Substrate dependent thermal conductivity in Td-WTe2 using micro-Raman spectroscopy

Tungsten ditelluride (WTe2) is a member of the transition metal telluride (TMT) family, which is emerging as a promising material for electronic applications. The study of thermal characteristics of WTe2 is important to understand heat dissipation in electronic devices. As heat dissipation and thermal transport are dependent on the choice of substrates, it is imperative to understand the effect of different substrates on the thermal conductivity of WTe2. Moreover, the comprehension of out-of-plane thermal conductivity is important when dealing with heat management of multiple layers of 2D materials and their heterostructures. In this work, we report the thermal conductivity of few-layer thick exfoliated Td phase WTe2 flakes over four different substrates, namely bare Si, 90 nm SiO2, 290 nm SiO2, and poly(methyl methacrylate) (PMMA).
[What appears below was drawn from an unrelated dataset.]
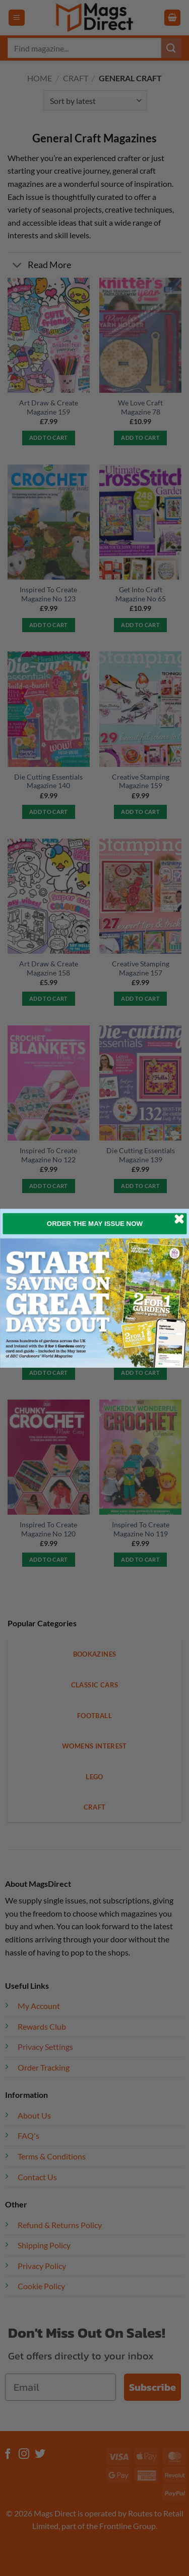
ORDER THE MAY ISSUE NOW (94, 1223)
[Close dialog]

Micro-Raman spectroscopy has been employed to estimate the out-of-plane thermal conductivity by considering two characteristics out of plane Raman modes A(1)(5) and A(1)(2), as they are more sensitive to temperature variation compared with other modes. Out of the four substrates, WTe2 shows the lowest conductivity over PMMA and highest over 290 nm SiO2/Si for similar thicknesses, which arises due to the low thermal conductivity and molar mass of PMMA with respect to the molar mass of WTe2 giving rise to the lowest thermal conductivity. Our results also show that the thermal conductivity of WTe2 increases with the decrease in thickness. The authors hope that these findings shall provide a compound perspective on the thermal behavior of WTe2 with respect to different substrates.